D’autres toutefois, pour être d’un caractère différent, ne sont pas moins décisives. Mais, avant d’y regarder, il me parait utile de formuler une observation préliminaire. Les auteurs du rapport adressé au ministre des Affaires étrangères semblent s’attacher, en recherchant les origines de la guerre de 1870, à établir une différence entre ses origines diplomatiques et ses origines historiques. Cette différence existe-t-elle autant qu’ils paraissent le supposer et, dans la réalité, ces origines ne se confondent-elles pas ? Peut-on, en un mot, séparer les unes des autres ? Pour ma part, je ne le crois pas : c’est dans leur ensemble, je dirai même dans leur confusion ou, si l’on préfère, dans leur suite logique, que j’aperçois comme en un bloc les causes immédiates et les causes lointaines du conflit retentissant qui se dénoua par la défaite de nos armes. Il en est deux cependant qui dominent toutes les autres : en premier lieu, le ressentiment séculaire de la Prusse contre la France, qui la disposait à voir dans celle-ci une ennemie et une rivale que l’intérêt national commandait d’abattre ; puis la présence, du côté prussien, de l’homme d’Etat qui, dans les temps modernes, a incarné, avec le plus d’éclat et le plus de bonheur aussi, ce qu’on est convenu d’appeler le génie politique, bien que ce ne soit souvent que la résultante des faveurs de la fortune. Bismarck a résumé dans sa personne comme dans sa conduite toutes les jalousies, toutes les convoitises, toutes les haines de la Prusse. Patriote ardent, ambitieux de renommée, il a voulu passionnément la guerre, c’est lui-même qui nous en a fait l’aveu. Il n’y a vu que des avantages pour son pays. Au début du conflit allemand-danois, elle lui semblait déjà nécessaire, et il s’est efforcé de la rendre inévitable.

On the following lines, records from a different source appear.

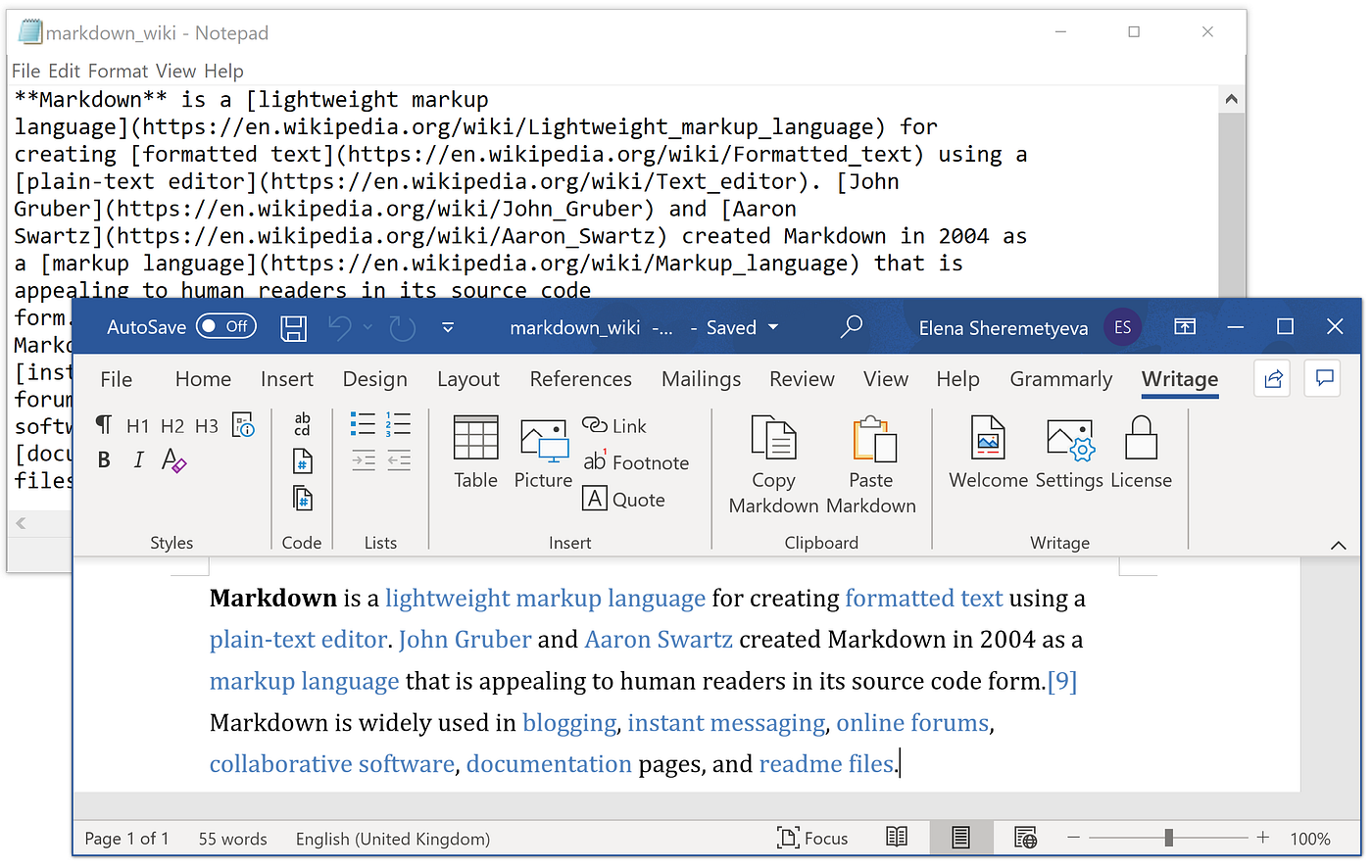
Task: Open Notepad's Format menu
Action: click(x=119, y=71)
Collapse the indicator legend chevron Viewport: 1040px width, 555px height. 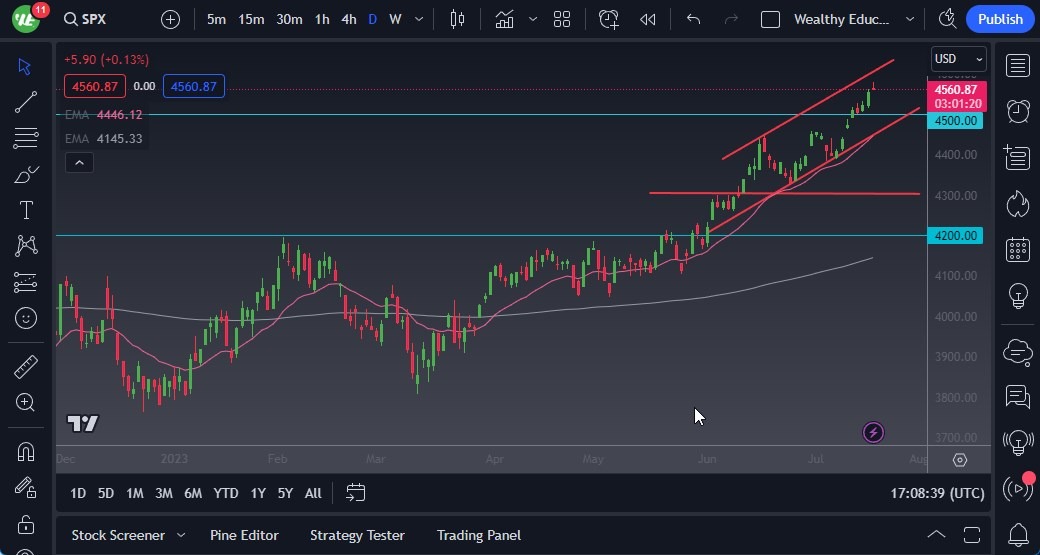coord(79,162)
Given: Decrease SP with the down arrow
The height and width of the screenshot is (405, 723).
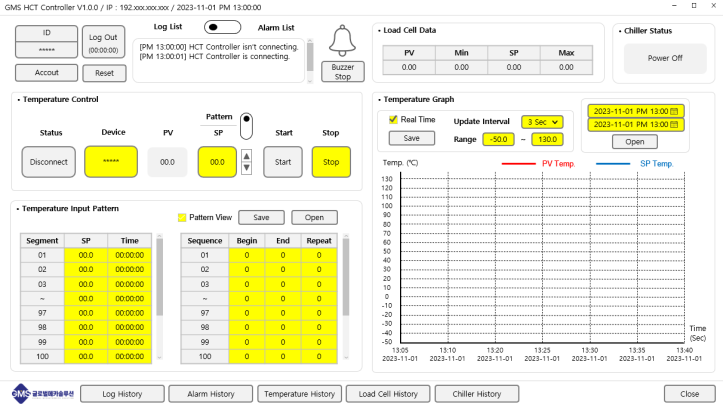Looking at the screenshot, I should [x=247, y=167].
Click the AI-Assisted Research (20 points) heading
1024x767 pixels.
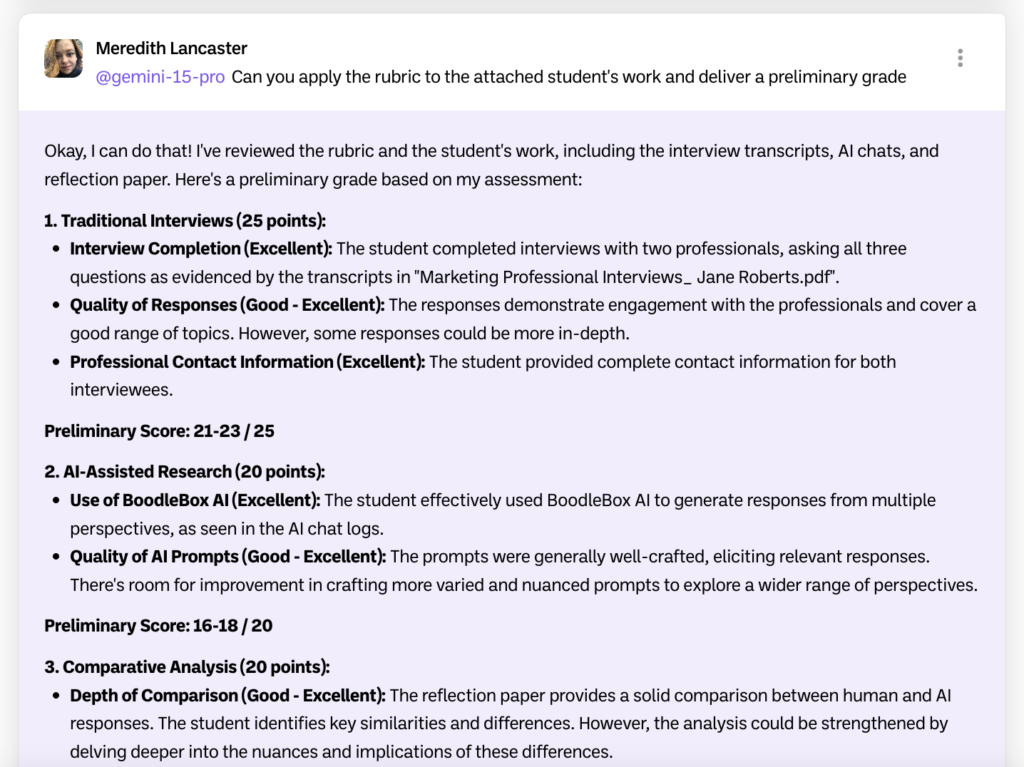[184, 472]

Voici plus de trente ans qu’un éminent diplomate, le regretté Rothan, le constatait dans ses belles études sur la politique française en 1866 : « On ne peut contester, disait-il, que le comte de Bismarck attachait le plus grand prix au conflit des duchés de l’Elbe, ni la peine qu’il s’est donnée de longue date pour diviser et pour paralyser les Puissances le plus directement intéressées au maintien de l’intégrité de la monarchie danoise et empêcher que celle-ci fût secourue. » Rien n’est plus vrai et, pour s’en convaincre, il suffit de parcourir les documens officiels qui viennent d’être tirés de nos Archives. Ils nous fournissent à tout instant, dès le début de la crise danoise, des preuves de la duplicité du ministre prussien.

En 1864, tandis qu’il se réjouit ouvertement d’être « sur le pied d’une alliance croissante avec l’Autriche » et d’avoir dissipé un dissentiment qui s’était élevé entre elle et la Prusse, à propos d’un traité de commerce, il dit à l’un de ses confidens : « Je la ménage un peu sur ce point pour qu’elle me laisse les mains plus libres dans les duchés. D’ailleurs, nous sommes d’accord sur les grands principes, et, si quelque incident nouveau soulève momentanément une discussion entre nous deux, ce ne sera qu’une dissidence passagère et de courte durée. Pour toutes les grandes affaires, nous marchons et nous marcherons ensemble. » Lorsqu’on se rappelle ce qui s’est passé en 1866, on ne peut lire ces propos sans stupéfaction et ne pas se demander si, dès ce moment, Bismarck ne jouait pas une comédie vis-à-vis de son alliée. Comment pouvait-il supposer que l’Autriche lui laisserait les mains libres pour faire dans les duchés ce qu’il se proposait d’y faire, c’est-à-dire s’approprier non seulement ce qu’on lui laisserait prendre, mais encore ce qu’il saurait prendre si, d’aventure, on le lui refusait ? Assurément il est plus sincère lorsque, après avoir constaté que sur certains points il est d’accord avec l’Autriche, il ajoute : « Le temps fera le reste. La mission de la Prusse est de s’étendre. Nous devons toujours y penser. Il faut que nos prévisions soient vastes, qu’elles aient un large horizon. »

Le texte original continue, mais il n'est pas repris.